**Tasks to carry out**
[1] Answer these questions from the Leo Lemešić profile:
(a) What position did he play?
(b) How many senior appearances did he make for Hajduk Split from 1924 to 1940?
(c) What did he become in his later years?
[2] Write out the Leo Lemešić profile from "Personal information" to "1978 (aged 70)", word for word.

**Selected excerpt**
____

Personal information
- Date of birth: 8 June 1908
- Place of birth: Sinj, Triune Kingdom of Croatia, Slavonia and Dalmatia, Austria-Hungary
- Date of death: 15 August 1978 (aged 70)
- Place of death: Split, SR Croatia, SFR Yugoslavia
- Position: Striker

Senior career*
- Years: Team / Apps / (Gls)
- 1924–1940: Hajduk Split / 179 / (109)
- Total:  / 179 / (109)

International career
- 1929–1932: Yugoslavia / 5 / (3)

Managerial career
- 1934-1936: RNK Split
- 1952–1954: Yugoslavia
- 1956: PR Croatia
- 1961–1962: Hajduk Split

= Leo Lemešić =

Croatian footballer and manager

Leo Lemešić (8 June 1908 in Sinj – 15 August 1978 in Split) was a Croatian football striker and later a football manager. He became a referee in his later years.

____

**Supplied data**
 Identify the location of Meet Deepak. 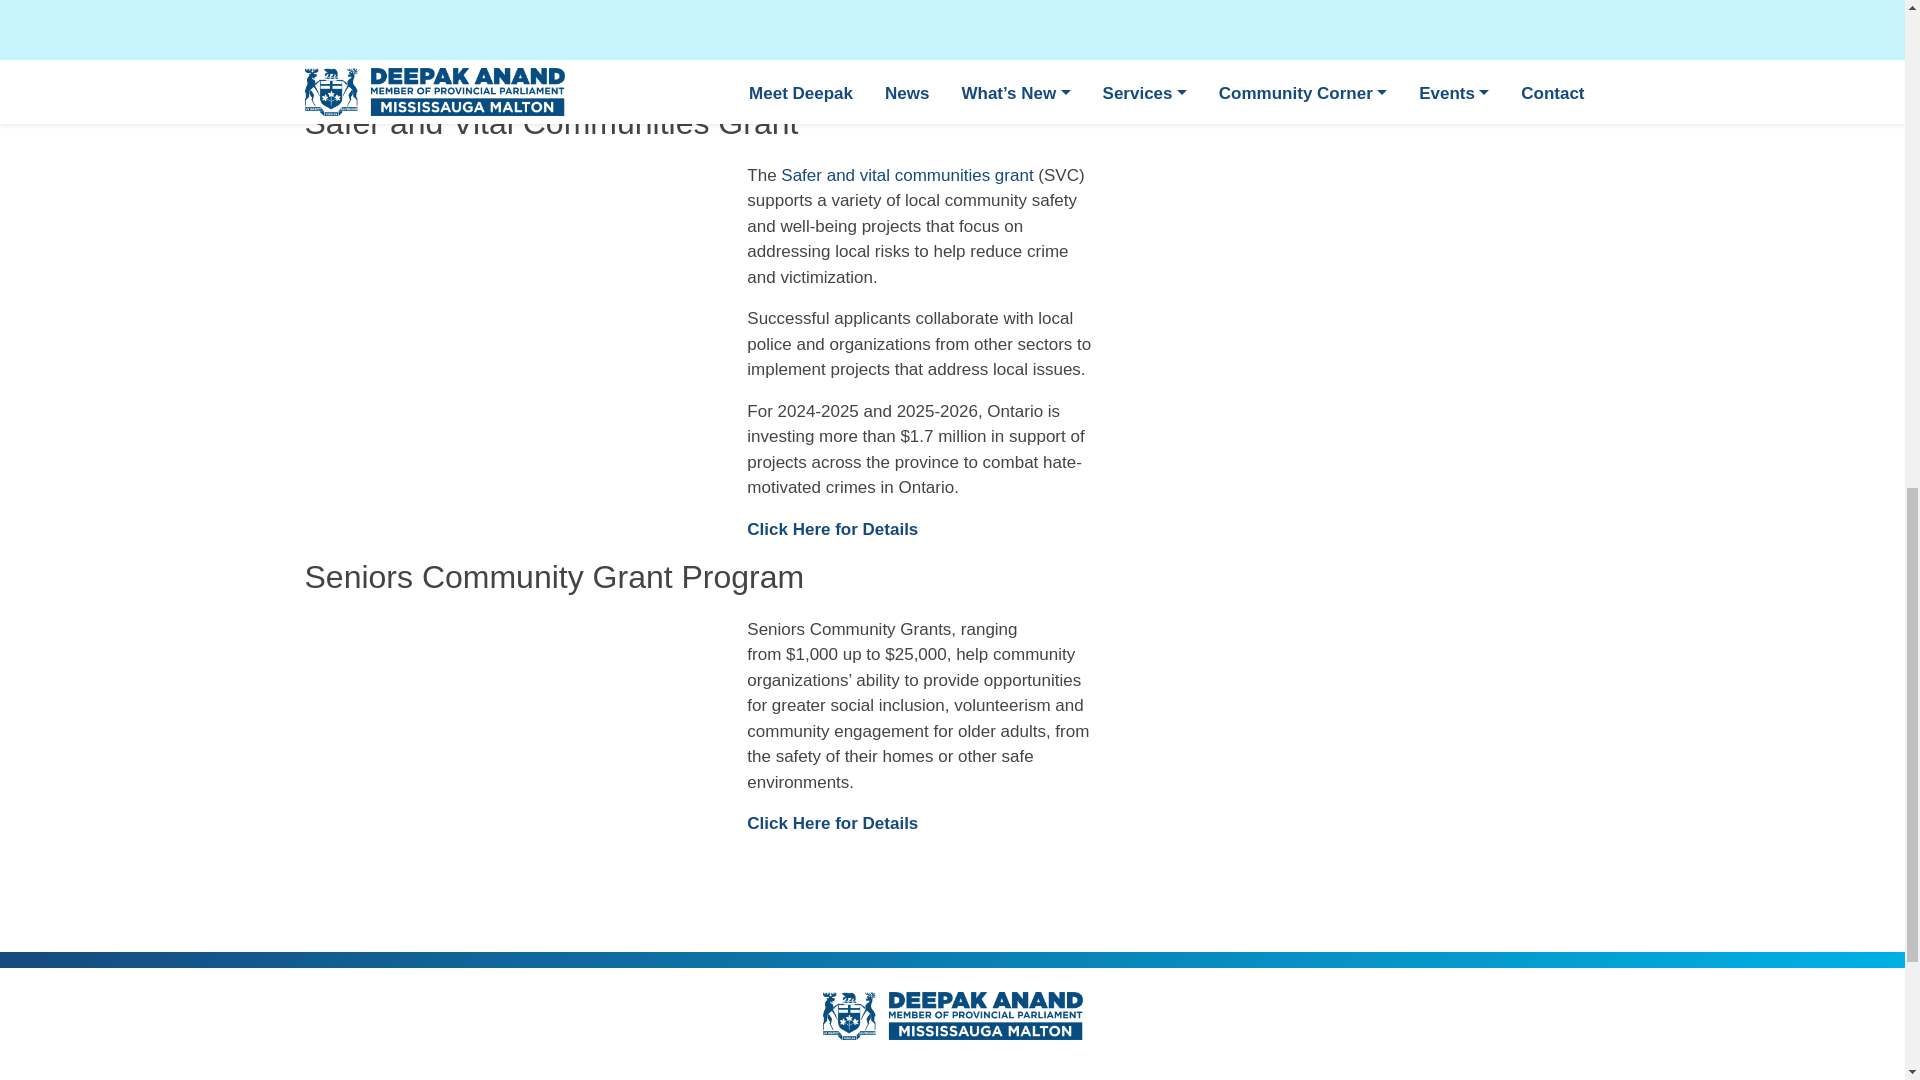
(586, 1076).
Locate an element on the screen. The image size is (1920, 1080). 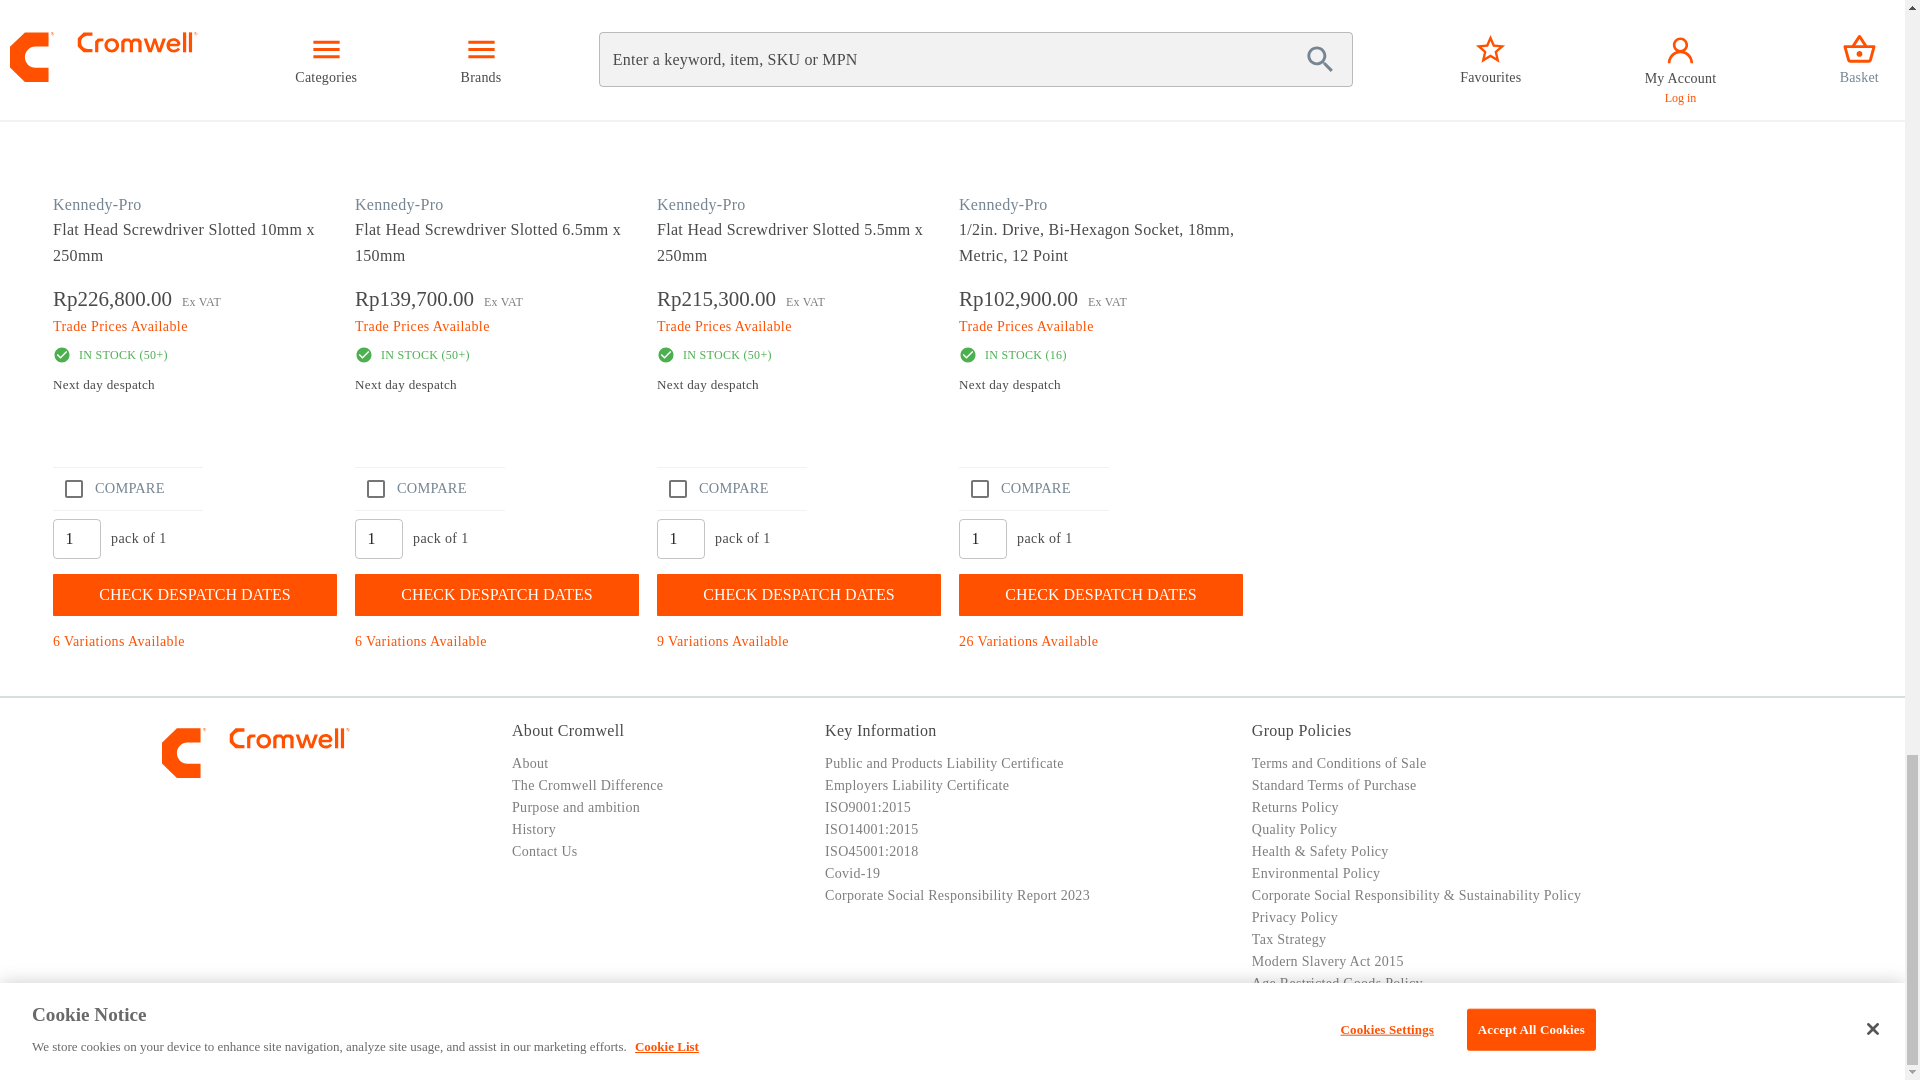
1 is located at coordinates (680, 539).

____

**Exercise answers**
[1]
(a) Striker
(b) 179
(c) A referee

[2]
Personal information
- Date of birth: 8 June 1908
- Place of birth: Sinj, Triune Kingdom of Croatia, Slavonia and Dalmatia, Austria-Hungary
- Date of death: 15 August 1978 (aged 70)